I never told my mom, I told Sam. The next morning, after that first time, do you know what I did? I got up and acted like nothing was wrong. I went up to Jason and kissed him on the cheek while he was shoveling Cheerios into his mouth. I said, “Good morning, Daddy!” I had never kissed him on the cheek in my life. I rarely called him Daddy. I don’t know why I did it, but my mom looked so happy when I did. So I kept doing it.

My stepfather’s nighttime visits went on until I was fifteen years old. Jason was laid up in bed after knee surgery following a mountain bike accident. He had to keep off it for two weeks, lying in bed with his leg raised up on pillows. He was out of it half the time, dozing off and on all day. Our mom didn’t come home until well after dinner, and Wendy was just a little kid, so I was supposed to check on him when I got home from school—ask him if he needed me to heat up any food, refill his water jug, stuff like that.

He had a whole shelf filled with orange bottles—pain medication, antibiotics, sleep meds, and some over-the-counter stuff, too. I started pilfering from the bottles—a pill here, another pill there. After a few days I had a couple of dozen. I put them in a zipper bag and crushed them with the rolling pin in the kitchen.

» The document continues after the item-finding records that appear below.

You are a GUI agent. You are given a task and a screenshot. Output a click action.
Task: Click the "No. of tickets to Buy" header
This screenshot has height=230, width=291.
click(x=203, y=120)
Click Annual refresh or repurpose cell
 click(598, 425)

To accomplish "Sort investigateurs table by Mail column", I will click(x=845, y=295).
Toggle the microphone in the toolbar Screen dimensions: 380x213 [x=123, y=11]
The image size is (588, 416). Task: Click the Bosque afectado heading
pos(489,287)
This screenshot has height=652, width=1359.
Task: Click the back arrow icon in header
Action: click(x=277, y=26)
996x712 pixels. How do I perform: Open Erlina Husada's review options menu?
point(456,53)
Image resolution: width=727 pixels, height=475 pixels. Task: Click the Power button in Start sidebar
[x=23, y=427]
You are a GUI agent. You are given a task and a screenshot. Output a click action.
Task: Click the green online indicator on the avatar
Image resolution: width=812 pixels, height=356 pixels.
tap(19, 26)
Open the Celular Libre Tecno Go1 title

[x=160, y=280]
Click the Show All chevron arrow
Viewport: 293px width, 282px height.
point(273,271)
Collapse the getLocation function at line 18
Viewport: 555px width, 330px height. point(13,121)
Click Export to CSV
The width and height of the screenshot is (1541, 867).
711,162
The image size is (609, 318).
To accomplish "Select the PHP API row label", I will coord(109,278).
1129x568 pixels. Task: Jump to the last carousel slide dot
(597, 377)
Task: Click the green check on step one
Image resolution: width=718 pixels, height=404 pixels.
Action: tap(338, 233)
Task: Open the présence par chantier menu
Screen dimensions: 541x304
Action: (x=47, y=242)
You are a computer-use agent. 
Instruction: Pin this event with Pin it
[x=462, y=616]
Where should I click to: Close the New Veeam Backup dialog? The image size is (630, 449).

I read up on it, and it turns out it’s difficult to overdose on Vicodin, or sleep medication, or antibiotics. All three together, though? Maybe it would work. I could stir it into his morning coffee. This was another chore that fell to me during his convalescence. He drank his coffee black with eleven packets of Sweet’N Low. Eleven! It was a brew so strong and so sweet that he would never notice the addition of twenty-four assorted pills mixed in there, too.

He’d drink it, fall asleep, and then his organs would begin to shut down. If he puked it up, or caught on and called the doctor, he wouldn’t die. He needed to drink his whole cup of coffee in the morning and be alone all day while my mom worked and Wendy and I were in school. We’d come home from school and it would be done. I would take the coffee cup and wash it on the sanitary cycle in the dishwasher. If they did an autopsy or screened his blood or something after he died, they’d find nothing more than the pills lined up on his bedside table and a revolting amount of Sweet’N Low. It would be ruled an accidental overdose. Case closed.

I carried that baggie of powder with me every day for a week. Every morning I brewed his coffee. I poured it into his cup and added each packet of sweetener. After I’d stirred in the final packet, I would take the baggie out of its hiding place, a zippered pencil bag buried at the bottom of my school backpack. All I would have to do is open it up, sift the contents into the cup like poison snow.